#### Work request
Nothing but the lines from the one containing "Gabriela Voicu (41, 100)" through the one containing "Contact (125, 2450)", both included, should be given again, each exactly as written below.

──────── Supplied material

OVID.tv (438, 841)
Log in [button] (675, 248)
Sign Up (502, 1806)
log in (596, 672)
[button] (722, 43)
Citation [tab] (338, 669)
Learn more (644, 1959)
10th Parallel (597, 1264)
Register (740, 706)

────────────────
──────── Supplied material

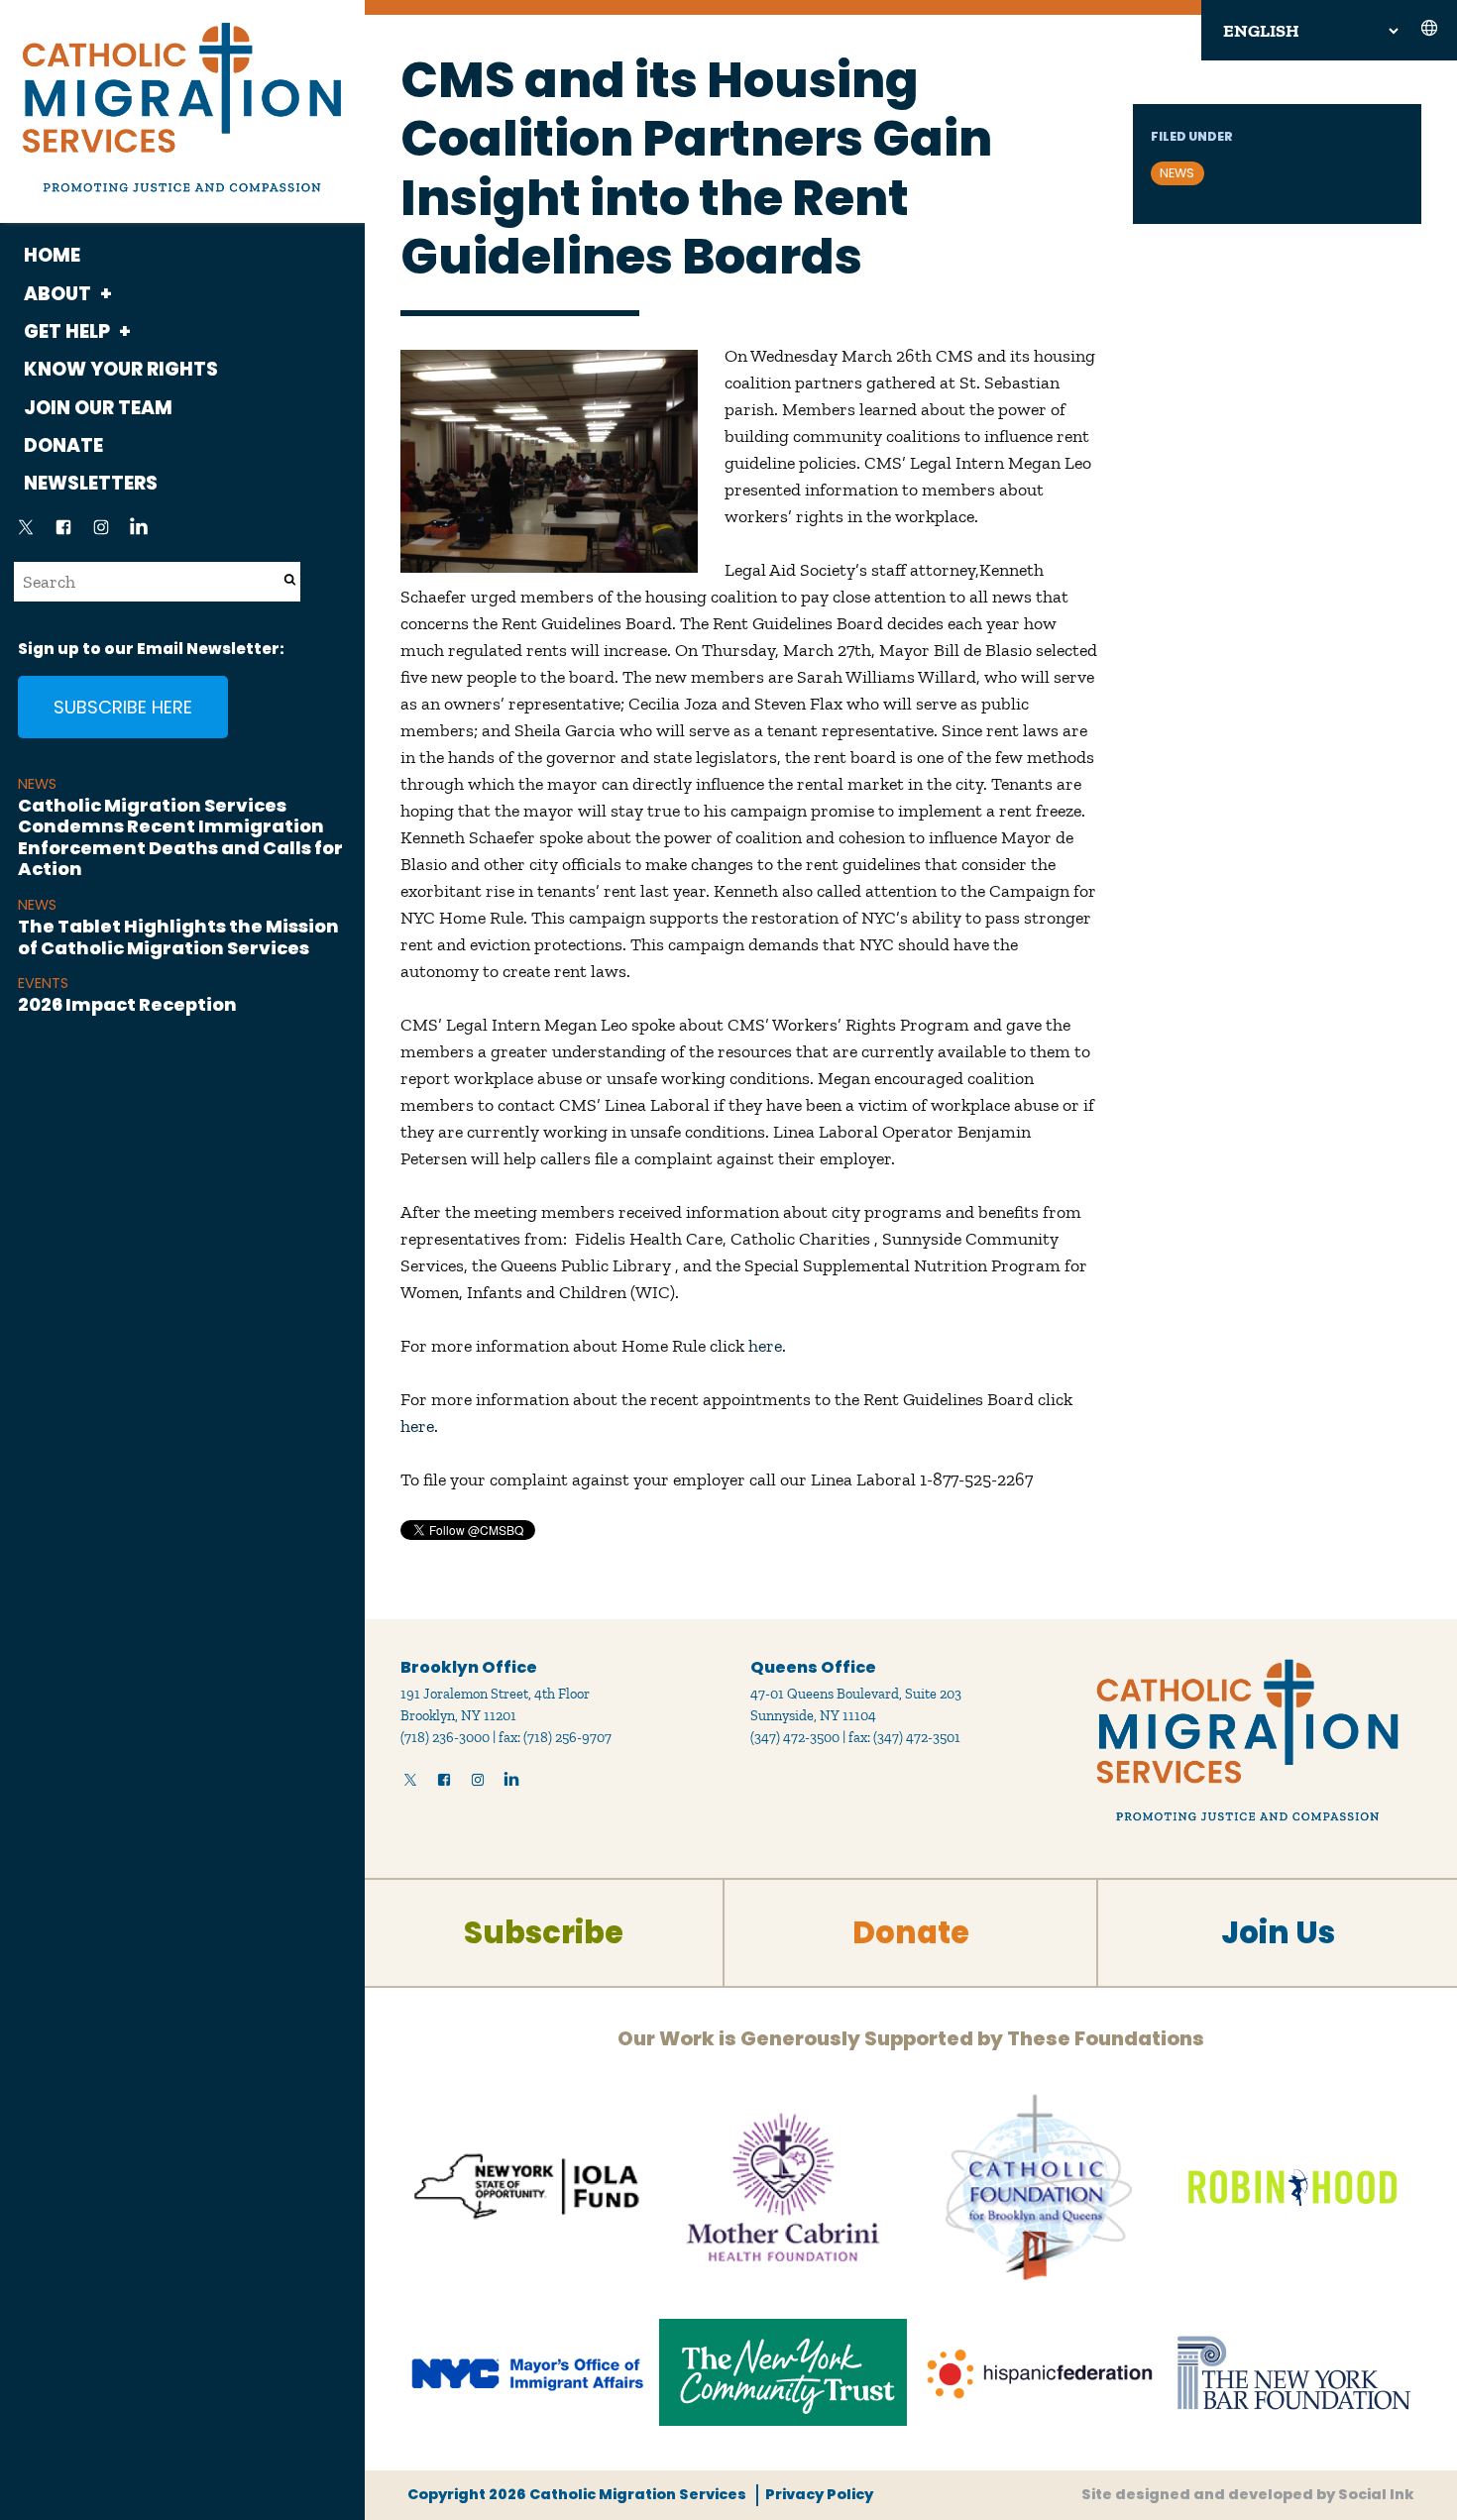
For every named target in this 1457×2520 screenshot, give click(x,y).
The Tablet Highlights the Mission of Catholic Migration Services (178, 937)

────────────────
──────── Supplied material

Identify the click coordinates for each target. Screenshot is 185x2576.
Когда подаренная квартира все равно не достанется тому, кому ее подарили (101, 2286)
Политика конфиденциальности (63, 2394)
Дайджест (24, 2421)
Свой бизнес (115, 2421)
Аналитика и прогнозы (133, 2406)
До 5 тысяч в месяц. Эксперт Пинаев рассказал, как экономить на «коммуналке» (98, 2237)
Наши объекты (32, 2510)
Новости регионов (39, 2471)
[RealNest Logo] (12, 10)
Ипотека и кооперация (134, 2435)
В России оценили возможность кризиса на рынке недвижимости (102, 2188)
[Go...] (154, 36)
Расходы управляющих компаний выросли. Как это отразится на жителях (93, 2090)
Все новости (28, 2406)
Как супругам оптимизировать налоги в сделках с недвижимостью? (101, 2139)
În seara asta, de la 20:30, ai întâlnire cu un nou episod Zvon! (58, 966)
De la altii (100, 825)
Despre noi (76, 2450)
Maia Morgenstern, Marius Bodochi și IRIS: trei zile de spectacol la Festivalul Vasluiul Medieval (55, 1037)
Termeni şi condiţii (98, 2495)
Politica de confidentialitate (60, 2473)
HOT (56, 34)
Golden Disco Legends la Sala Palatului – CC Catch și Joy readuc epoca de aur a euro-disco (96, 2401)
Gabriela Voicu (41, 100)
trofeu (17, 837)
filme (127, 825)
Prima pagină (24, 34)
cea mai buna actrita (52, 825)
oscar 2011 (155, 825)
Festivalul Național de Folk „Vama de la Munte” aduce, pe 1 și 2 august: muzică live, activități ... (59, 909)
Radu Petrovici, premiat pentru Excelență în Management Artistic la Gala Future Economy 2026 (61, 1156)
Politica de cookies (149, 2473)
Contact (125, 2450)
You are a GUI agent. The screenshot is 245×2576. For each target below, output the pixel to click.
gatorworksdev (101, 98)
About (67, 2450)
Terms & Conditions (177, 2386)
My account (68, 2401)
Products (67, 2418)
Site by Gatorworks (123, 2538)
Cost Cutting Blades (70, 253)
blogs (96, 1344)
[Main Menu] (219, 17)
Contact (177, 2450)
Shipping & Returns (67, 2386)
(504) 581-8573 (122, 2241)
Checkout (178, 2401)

────────────────

#### Expected answer
Gabriela Voicu (41, 100)
trofeu (17, 837)
filme (127, 825)
Prima pagină (24, 34)
cea mai buna actrita (52, 825)
oscar 2011 (155, 825)
Festivalul Național de Folk „Vama de la Munte” aduce, pe 1 și 2 august: muzică live, activități ... (59, 909)
Radu Petrovici, premiat pentru Excelență în Management Artistic la Gala Future Economy 2026 (61, 1156)
Politica de cookies (149, 2473)
Contact (125, 2450)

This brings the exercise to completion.